Missed the GE Vernova Surge? This Peer Stock Looks Ready to Rise.
Jul 28, 2025 11:30:00 -0400 by Al Root | #Energy #Barron's TakeInvestors who like the GE Vernova story might want to look into shares of Siemens Energy. (Liesa Johannssen-Koppitz/Bloomberg)
GE Vernova has become a Wall Street darling and a core holding for anyone looking to play the trend of accelerating growth in demand for electricity driven by the rapid spread of artificial-intelligence computing. But it isn’t the only option.
One of them is a close peer to GE Vernova: Siemens Energy , which trades in Europe under the symbol ENR. Its U.S.-listed American depositary receipts trade as SMNEY .
The “energy, nuclear, grid bull thesis [is] as strong as ever,” wrote Mizuho’s tech media and telecom strategist Jordan Klein on Monday, noting that GE Vernova stock rose 17% after the company reported its second-quarter earnings this past week. Klien reminded investors that Siemens Energy was the “European version of GE Vernova,” calling it a much less expensive way to benefit from rising demand for energy.
Like GE Vernova, Siemens Energy makes natural-gas turbines for power generation, electricity-grid technologies, and wind turbines.
Both stocks have been on fire. Coming into Monday trading, GE Vernova stock was up 24% over the past month, up 96% year to date, and up 272% over the past 12 months. The respective gains for Siemens Energy were 4%, 92%, and 281%.
Although both have rallied, the stocks don’t trade for similar valuations.
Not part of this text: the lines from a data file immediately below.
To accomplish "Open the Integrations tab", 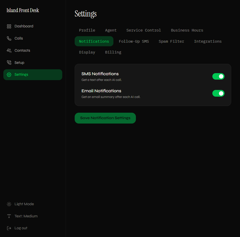I will pyautogui.click(x=208, y=41).
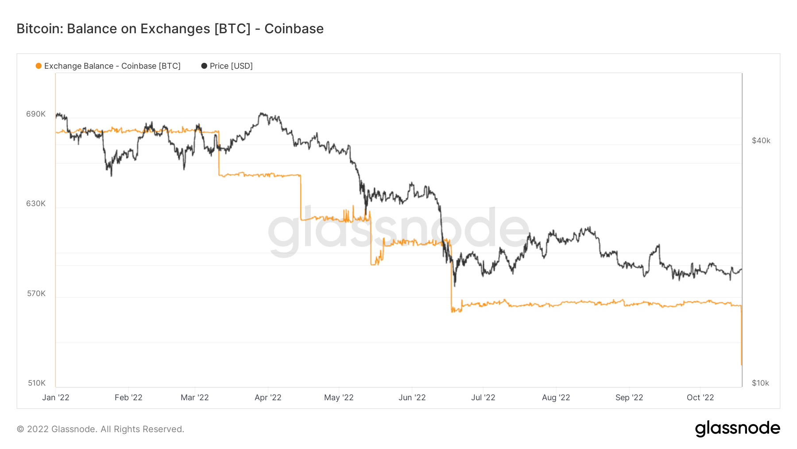The height and width of the screenshot is (449, 797).
Task: Click the 510K left axis label
Action: click(37, 383)
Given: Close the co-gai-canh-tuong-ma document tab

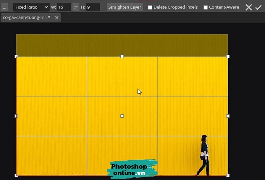Looking at the screenshot, I should pos(57,17).
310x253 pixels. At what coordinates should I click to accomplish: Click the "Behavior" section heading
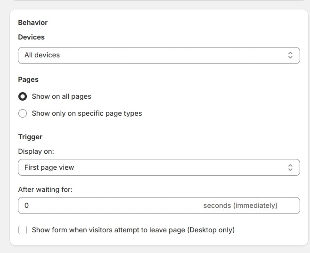pos(33,22)
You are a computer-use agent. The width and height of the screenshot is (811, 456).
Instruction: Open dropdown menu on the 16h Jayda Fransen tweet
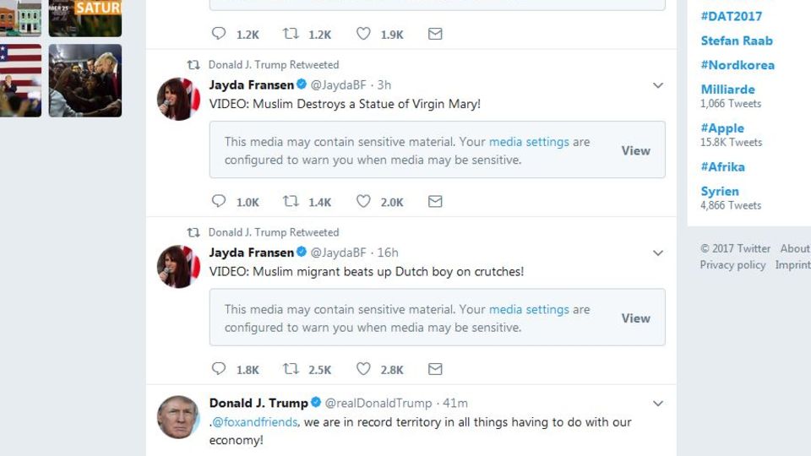(658, 252)
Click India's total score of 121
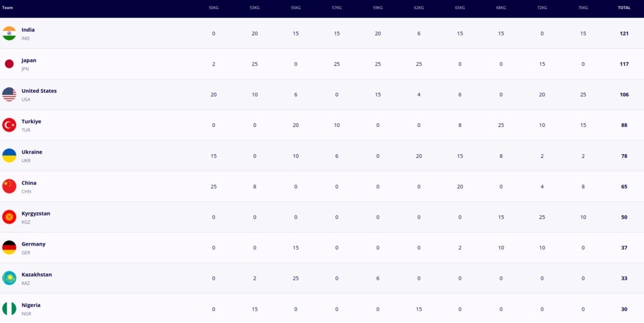The width and height of the screenshot is (644, 323). coord(624,34)
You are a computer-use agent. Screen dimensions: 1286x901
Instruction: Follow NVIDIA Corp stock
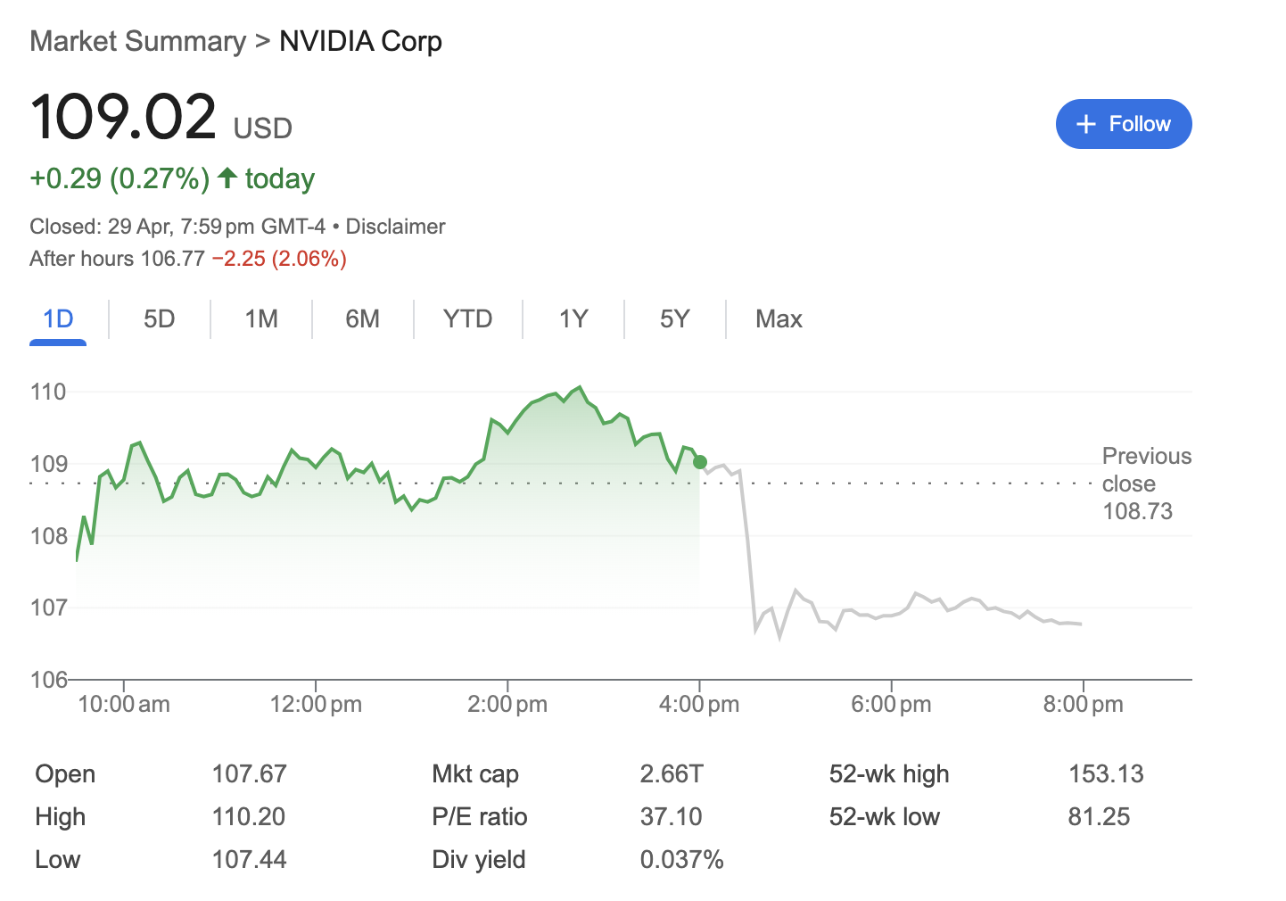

Estimates for GE Vernova’s 2027 earnings before interest, taxes, depreciation, and amortization, or Ebitda, have risen to about $7 billion from $4 billion since the company was spun out of GE Aerospace in April 2024, according to FactSet. That leaves GE Vernova stock trading for about 24 times estimated 2027 Ebitda. Siemens Energy stock trades for about 12 times.
Despite the discount, the outlook for Siemens Energy has improved. Estimates for its 2027 Ebitda have risen to roughly $7.5 billion from $4 billion over the past 16 months. What’s more, Siemens Energy is expected to grow earnings per share at about 50% a year for the next two years. That compares favorably with the projected 55% rate for GE Vernova, based on analyst estimates compiled by FactSet.
The recent gains for GE Vernova led Mizuho analyst Maheep Mandloi to downgrade shares to Hold from Buy on Monday. His target price, however, jumped to $670 from $412. In April 2024, Mandloi launched coverage of the stock with a Buy rating and $154 price target shortly after it spun out of GE Aerospace. The target price has risen more than fourfold over the past 16 months.
Mandloi doesn’t cover Siemens Energy. Investors considering lightening up on their GE Vernova positions, based on his advice, might want to give GE Vernova’s European peer a look.
No two companies, of course, are exactly the same. No two regions are the same, either. Investors matter, too. The S&P 500 trades for almost 23 times estimated earnings expected over the next 12 months. The German DAX index trades for about 16 times.
The 30% discount on German stocks being offered to the U.S. is another thing for investors to consider when looking at Siemens Energy. Its valuation might never catch GE Vernova, but the shares still could be an opportunity.
Siemens Energy ADRs fell 3.9% in Monday trading. Many German stocks were weak. The DAX Index fell 1% after the U.S. and EU announced a trade deal on Sunday. GE Vernova stock rose 0.4%, despite catching two Wall Street downgrades. The S&P 500 finished flat and the Dow Jones Industrial Average fell 0.1%.